Last edited: January 02, 2005


Letters: Gay Rights as Source of Strength

Baltimore Sun, July 5, 2003
501 N. Calvert Street, Baltimore, MD 21278
Fax: 410-332-6977

With the political and religious responsibility of ministry to all that has been granted to Del. Emmett C. Burns Jr., he has no business saying that government recognition of some basic human rights for certain members of society is “bad policy, it’s pushing further the gay and lesbian agenda” (“Ruling on gays stir up emotions,” June 28).

As Mr. Burns himself is not a gay man, I don’t understand how he would even know the “gay and lesbian agenda,” whatever that is. As a gay man, I don’t know what the “heterosexual agenda” is.

But if I had a “gay and lesbian agenda,” it would be to allow all people to live in peace their lives as they are to live, to express their love as their nature dictates and to nurture a spiritual life so we all can minister to our fellows.

It would mean that we all would respect each other exactly as we are, so this gay man does not have to hear his next-door neighbor’s children call a playmate a “faggot” or “gay,” as I heard the other night.

It would mean that all people would rise up against the use of such disparaging words against gay and lesbian people with as much fervor as the community did when there was controversy over the use of the N-word against our African-American brothers and sisters.

I am proud that Maryland has added protection against harassment in schools for gay and lesbian youths. And I think the Supreme Court has done well to rule against sodomy laws.

Physical expressions of love, no matter what type, need not be scrutinized by religion or government. Protection from harm and recognition of privacy are basic rights to be afforded to all citizens.

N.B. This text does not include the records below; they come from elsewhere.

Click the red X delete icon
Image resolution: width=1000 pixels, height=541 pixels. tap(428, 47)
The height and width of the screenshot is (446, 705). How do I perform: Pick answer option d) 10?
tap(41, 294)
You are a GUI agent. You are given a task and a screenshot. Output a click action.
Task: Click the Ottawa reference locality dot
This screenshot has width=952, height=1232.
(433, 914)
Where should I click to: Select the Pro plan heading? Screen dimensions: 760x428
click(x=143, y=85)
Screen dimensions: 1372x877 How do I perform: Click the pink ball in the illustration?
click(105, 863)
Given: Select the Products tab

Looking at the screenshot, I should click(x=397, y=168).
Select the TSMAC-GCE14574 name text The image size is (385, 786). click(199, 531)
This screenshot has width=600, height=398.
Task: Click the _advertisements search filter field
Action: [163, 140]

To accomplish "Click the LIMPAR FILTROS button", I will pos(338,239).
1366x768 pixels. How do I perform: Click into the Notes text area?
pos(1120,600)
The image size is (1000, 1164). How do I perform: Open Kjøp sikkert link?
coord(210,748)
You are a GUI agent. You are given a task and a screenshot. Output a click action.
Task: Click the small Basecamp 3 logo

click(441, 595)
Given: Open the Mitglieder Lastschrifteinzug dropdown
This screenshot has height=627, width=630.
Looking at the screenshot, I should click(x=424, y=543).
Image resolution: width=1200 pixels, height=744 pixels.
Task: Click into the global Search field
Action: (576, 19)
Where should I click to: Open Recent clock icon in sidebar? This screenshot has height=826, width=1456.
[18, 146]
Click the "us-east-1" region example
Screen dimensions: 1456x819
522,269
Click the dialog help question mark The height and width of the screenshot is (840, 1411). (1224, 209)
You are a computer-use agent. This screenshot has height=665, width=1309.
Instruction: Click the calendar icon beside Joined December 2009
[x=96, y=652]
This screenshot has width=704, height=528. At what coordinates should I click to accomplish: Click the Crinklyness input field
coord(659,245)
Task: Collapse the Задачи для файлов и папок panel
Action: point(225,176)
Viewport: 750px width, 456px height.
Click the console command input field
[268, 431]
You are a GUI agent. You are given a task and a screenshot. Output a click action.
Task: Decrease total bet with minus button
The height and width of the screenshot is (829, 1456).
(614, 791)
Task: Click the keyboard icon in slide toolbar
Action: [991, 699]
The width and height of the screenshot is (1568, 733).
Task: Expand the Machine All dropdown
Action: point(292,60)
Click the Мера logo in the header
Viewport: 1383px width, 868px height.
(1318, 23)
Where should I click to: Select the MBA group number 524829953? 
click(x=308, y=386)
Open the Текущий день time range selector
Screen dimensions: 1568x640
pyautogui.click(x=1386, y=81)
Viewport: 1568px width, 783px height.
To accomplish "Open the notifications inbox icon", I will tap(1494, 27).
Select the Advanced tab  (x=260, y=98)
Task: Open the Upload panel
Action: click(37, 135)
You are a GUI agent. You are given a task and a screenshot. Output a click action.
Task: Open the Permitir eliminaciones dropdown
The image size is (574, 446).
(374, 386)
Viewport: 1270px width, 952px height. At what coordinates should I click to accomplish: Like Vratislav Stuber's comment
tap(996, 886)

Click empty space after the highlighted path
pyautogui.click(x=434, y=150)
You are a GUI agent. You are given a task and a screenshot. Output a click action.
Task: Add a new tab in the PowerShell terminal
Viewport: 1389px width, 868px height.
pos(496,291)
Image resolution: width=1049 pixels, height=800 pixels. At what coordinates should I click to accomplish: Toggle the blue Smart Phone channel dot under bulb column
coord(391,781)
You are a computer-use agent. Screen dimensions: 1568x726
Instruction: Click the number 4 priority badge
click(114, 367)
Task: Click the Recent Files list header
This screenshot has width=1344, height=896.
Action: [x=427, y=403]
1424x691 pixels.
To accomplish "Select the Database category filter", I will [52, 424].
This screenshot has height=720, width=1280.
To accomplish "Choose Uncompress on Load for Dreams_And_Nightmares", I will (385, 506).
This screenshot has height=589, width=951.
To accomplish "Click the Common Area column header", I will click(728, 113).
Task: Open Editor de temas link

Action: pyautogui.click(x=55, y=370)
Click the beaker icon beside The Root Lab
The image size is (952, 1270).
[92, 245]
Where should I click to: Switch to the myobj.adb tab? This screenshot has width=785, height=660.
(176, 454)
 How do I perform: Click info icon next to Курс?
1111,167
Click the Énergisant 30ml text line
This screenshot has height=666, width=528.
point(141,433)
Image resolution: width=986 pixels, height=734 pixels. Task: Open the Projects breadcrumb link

A state or country that promotes respect for all citizens and their differences does not suffer decline and devastation. It gains strength.

—Mike Bernard, Baltimore

Jesus included in his compassion and love all the socially outcast and stigmatized people of his society, all who were supposedly displeasing to God, all who the Pharisees said were outside the law and incapable of virtue or piety. He conspicuously made a place for these “little ones” at his table and in his life.

Meanwhile, he called the Pharisees—who would not acknowledge the urgings in themselves that were apart from the law and who projected all of their own (what some might call) “deformities of soul” outward upon lepers and others—hypocrites.

Today, some of my fellow Christians object to the Supreme Court striking down state laws against homosexual acts of love by consenting adults in private circumstances (“Ruling on gays stirs up emotions,” June 28).

Words such as cultural “decline” and “devastation” are tossed around freely, as if God will imminently be withdrawing his support from us for “choosing our lust” over his “design for marriage and family.”

I think these Christians are making a “Pharisee mistake.” When they intimate that our society as a whole will reap woe for turning “against the laws of nature,” many of them are hiding from their own unspeakable urgings.

When they support laws to punish homosexual acts by fines and imprisonment, it is because they project their own inner fears outward upon society at large.

A lot of us ordinary folks have unacknowledged propensities toward, if not homosexuality, other so-called “lusts” or “perversions of the flesh.” If propensity were destiny, we’d all be hell-bound. But that’s not actually the case.

In fact, I don’t believe there’s one shred of evidence that same-gender orientation is transmissible from one person to the next or statistically more prevalent simply because it is tolerated by society.

—Eric P. Stewart, Catonsville

While Marylanders are divided on whether the U.S. Supreme Court was correct in overruling Bowers vs. Hardwick, there is one benefit of the court’s recent ruling that we should all endorse: added protection against domestic violence.

Gays and lesbians are now more likely to use the court system to stop domestic violence. Why? Because, under Maryland’s protective order statute, a court may only protect a homosexual victim of domestic violence if that person can prove he or she is living together in an intimate relationship with the abuser.

Since sodomy was a crime in Maryland, many gay and lesbian Marylanders were unwilling to seek the court’s protection from domestic violence. They feared that they would be admitting to a crime.

While the Maryland attorney general had entered into a consent decree in 1999 basically shelving Maryland’s sodomy law, it was still on the books. Therefore, a reasonable fear existed that by testifying to an intimate, homosexual relationship, one was admitting the commission of a crime.

Domestic violence can occur in both heterosexual and homosexual relationships.

Now gays and lesbians can protect themselves from their abusers without fear of prosecution.

And surely, we can all agree that all Marylanders, no matter what their sexual orientation, must have the right to be free from domestic violence.

—Blaine A. Hoffmann, Baltimore The writer is a staff attorney for the House of Ruth women’s shelter.